**** DATA RECORDS ****

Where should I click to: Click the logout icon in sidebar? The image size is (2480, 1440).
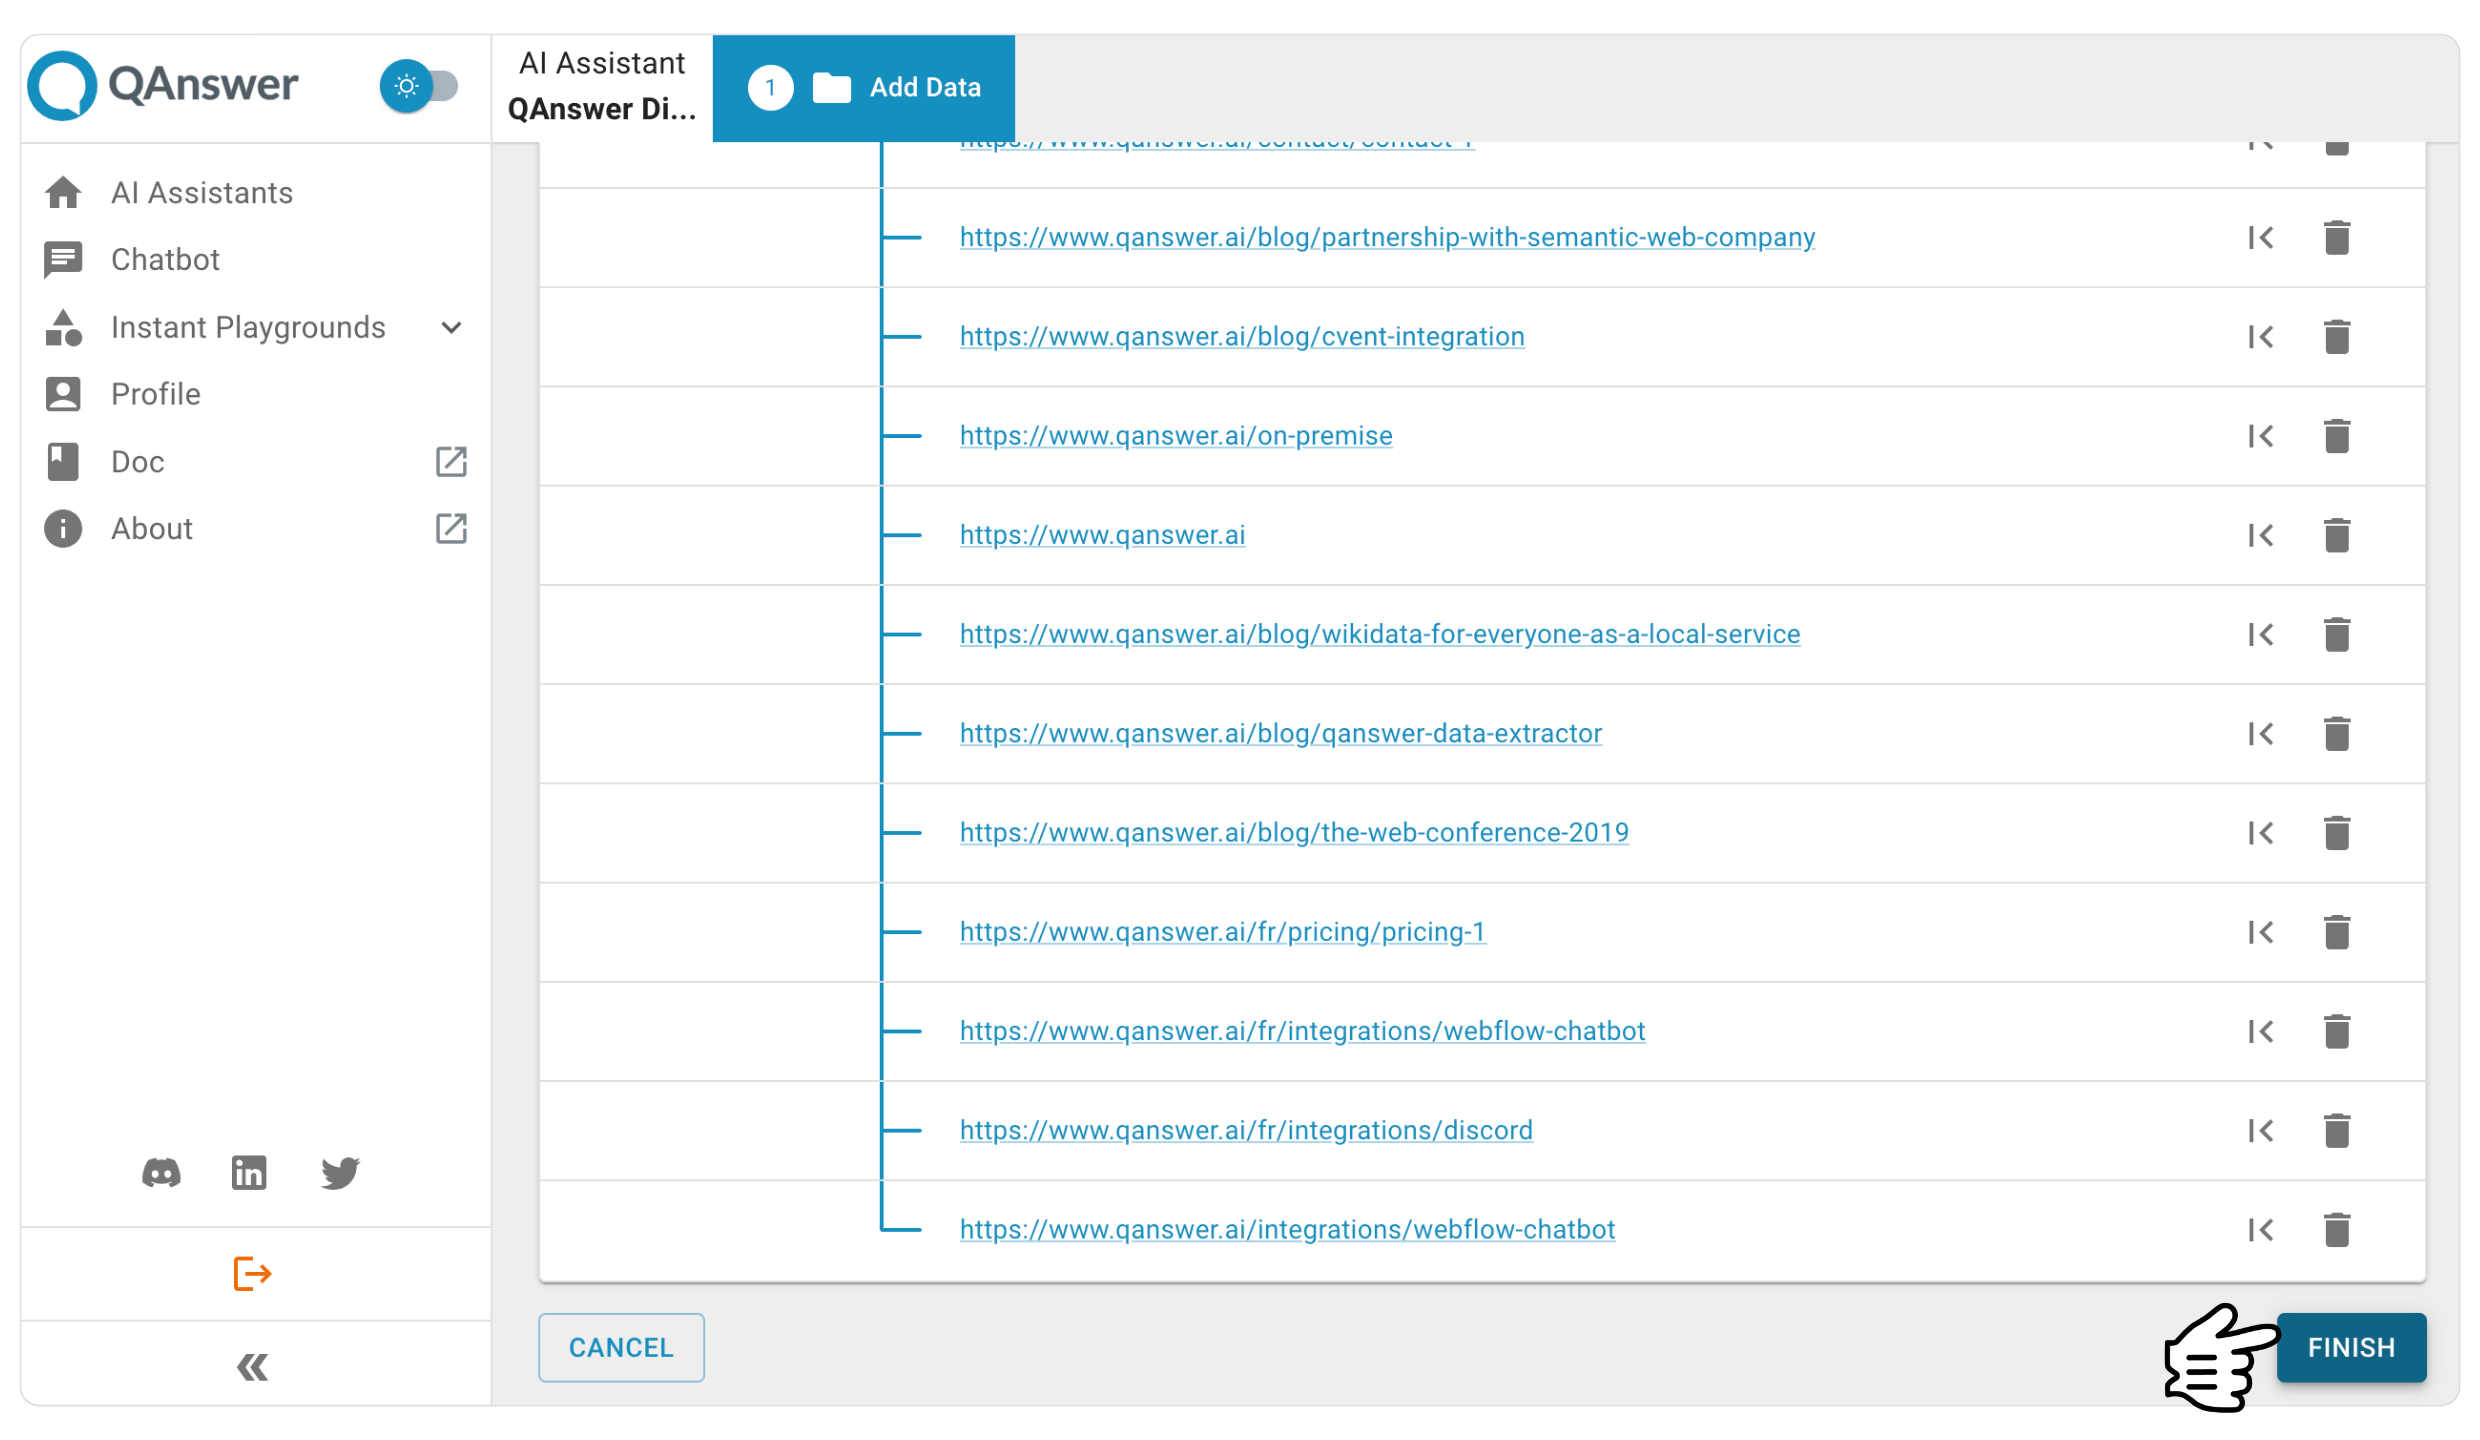point(254,1274)
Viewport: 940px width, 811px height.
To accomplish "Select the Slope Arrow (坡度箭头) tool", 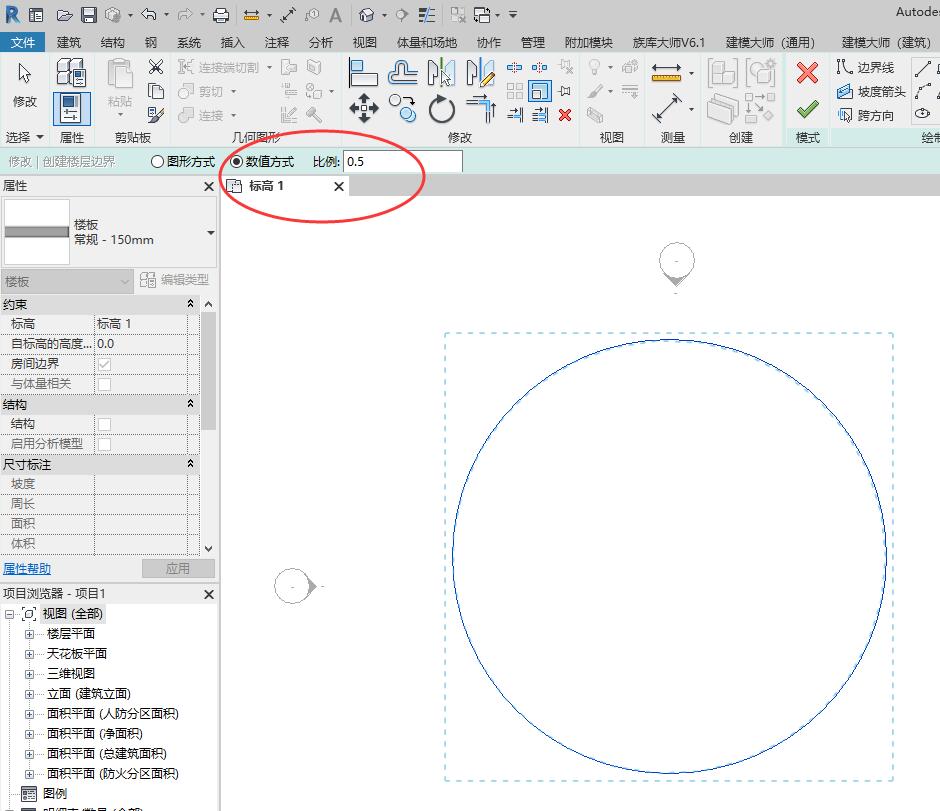I will (x=871, y=91).
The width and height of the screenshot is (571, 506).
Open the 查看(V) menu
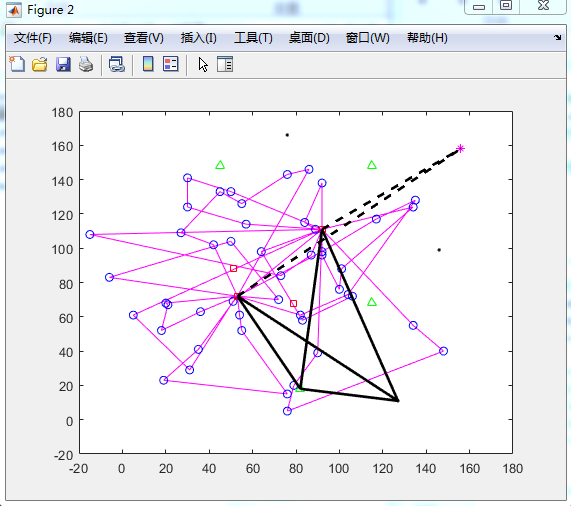(x=144, y=37)
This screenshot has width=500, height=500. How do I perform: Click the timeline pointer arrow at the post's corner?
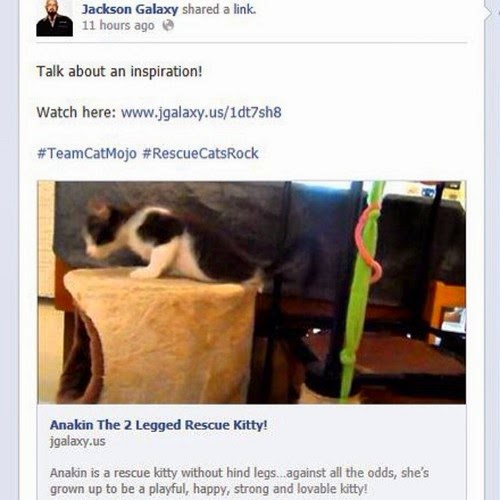(489, 13)
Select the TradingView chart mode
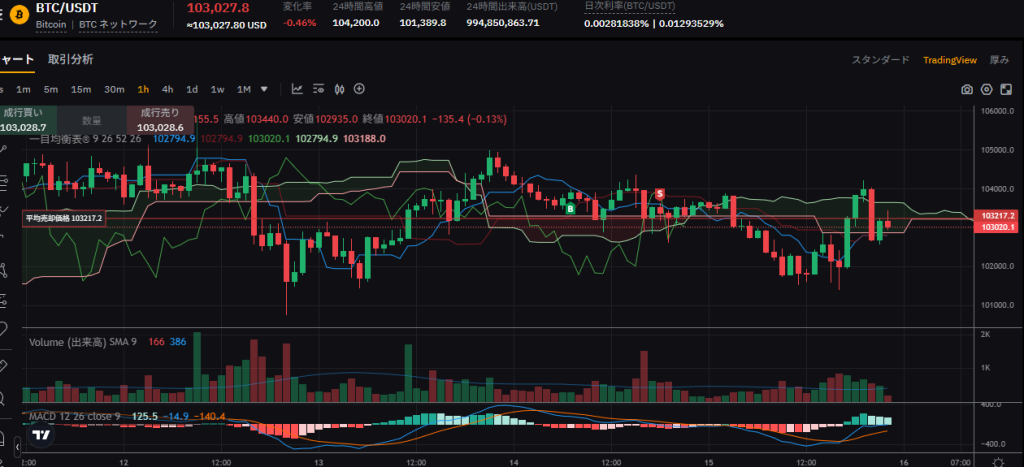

****

- _DIRECTIONS_
Leaving every picture out, return the lines from the one containing "This screenshot has" through the last line of the records exactly.

- _EXERCISE SOLUTION_
This screenshot has width=500, height=500. How do I perform: Click the timeline pointer arrow at the post's corner?
(489, 13)
Select the TradingView chart mode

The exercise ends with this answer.